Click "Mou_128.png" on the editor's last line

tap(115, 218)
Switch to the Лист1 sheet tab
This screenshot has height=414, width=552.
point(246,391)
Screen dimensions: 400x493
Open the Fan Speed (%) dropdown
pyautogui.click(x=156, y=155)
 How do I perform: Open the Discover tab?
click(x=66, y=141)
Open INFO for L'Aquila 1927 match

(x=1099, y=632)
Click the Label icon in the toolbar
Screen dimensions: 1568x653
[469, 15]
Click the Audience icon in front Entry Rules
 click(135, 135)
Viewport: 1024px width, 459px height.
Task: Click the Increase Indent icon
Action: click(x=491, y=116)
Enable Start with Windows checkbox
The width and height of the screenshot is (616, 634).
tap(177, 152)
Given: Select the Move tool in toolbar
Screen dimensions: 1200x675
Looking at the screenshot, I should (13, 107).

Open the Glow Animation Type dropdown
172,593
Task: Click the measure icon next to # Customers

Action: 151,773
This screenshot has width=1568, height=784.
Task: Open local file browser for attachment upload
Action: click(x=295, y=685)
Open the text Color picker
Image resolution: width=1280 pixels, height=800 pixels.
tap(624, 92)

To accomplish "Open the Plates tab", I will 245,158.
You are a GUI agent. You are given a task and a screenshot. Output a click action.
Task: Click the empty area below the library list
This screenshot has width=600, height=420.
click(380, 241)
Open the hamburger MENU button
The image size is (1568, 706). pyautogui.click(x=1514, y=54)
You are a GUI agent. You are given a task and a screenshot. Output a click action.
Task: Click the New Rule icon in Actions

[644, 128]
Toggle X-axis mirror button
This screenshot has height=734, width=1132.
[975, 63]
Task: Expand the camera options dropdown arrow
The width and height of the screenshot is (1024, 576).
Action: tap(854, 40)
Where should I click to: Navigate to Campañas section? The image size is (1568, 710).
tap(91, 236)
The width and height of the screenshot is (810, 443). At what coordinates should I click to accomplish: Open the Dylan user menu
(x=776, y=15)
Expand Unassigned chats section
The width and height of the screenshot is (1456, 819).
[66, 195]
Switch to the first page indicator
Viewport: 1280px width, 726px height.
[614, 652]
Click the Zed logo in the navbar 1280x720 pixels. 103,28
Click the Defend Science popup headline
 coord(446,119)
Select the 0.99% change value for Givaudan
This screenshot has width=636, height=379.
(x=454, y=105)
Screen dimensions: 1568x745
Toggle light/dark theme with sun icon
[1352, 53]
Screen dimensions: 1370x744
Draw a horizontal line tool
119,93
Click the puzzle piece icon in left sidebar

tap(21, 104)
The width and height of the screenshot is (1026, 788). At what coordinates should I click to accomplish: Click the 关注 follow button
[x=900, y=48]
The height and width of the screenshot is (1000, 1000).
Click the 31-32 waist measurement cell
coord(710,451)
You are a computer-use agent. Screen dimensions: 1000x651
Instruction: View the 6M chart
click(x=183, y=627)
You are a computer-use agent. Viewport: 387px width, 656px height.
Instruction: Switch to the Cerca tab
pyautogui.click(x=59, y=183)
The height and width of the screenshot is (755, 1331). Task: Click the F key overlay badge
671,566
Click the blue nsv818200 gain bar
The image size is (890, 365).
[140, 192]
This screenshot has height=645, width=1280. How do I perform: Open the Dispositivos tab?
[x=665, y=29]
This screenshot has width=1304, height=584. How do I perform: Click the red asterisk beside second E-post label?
-=-=-
What you are asked to do: Reproduce, with no other lines, the run of lines that begins with the one containing "Instruction: View the 6M chart" and ends with the last line of the material.

Solution to this problem:
Instruction: View the 6M chart
click(x=183, y=627)
You are a computer-use agent. Viewport: 387px width, 656px height.
Instruction: Switch to the Cerca tab
pyautogui.click(x=59, y=183)
The height and width of the screenshot is (755, 1331). Task: Click the F key overlay badge
671,566
Click the blue nsv818200 gain bar
The image size is (890, 365).
[140, 192]
This screenshot has height=645, width=1280. How do I perform: Open the Dispositivos tab?
[x=665, y=29]
This screenshot has width=1304, height=584. How do I perform: Click the red asterisk beside second E-post label?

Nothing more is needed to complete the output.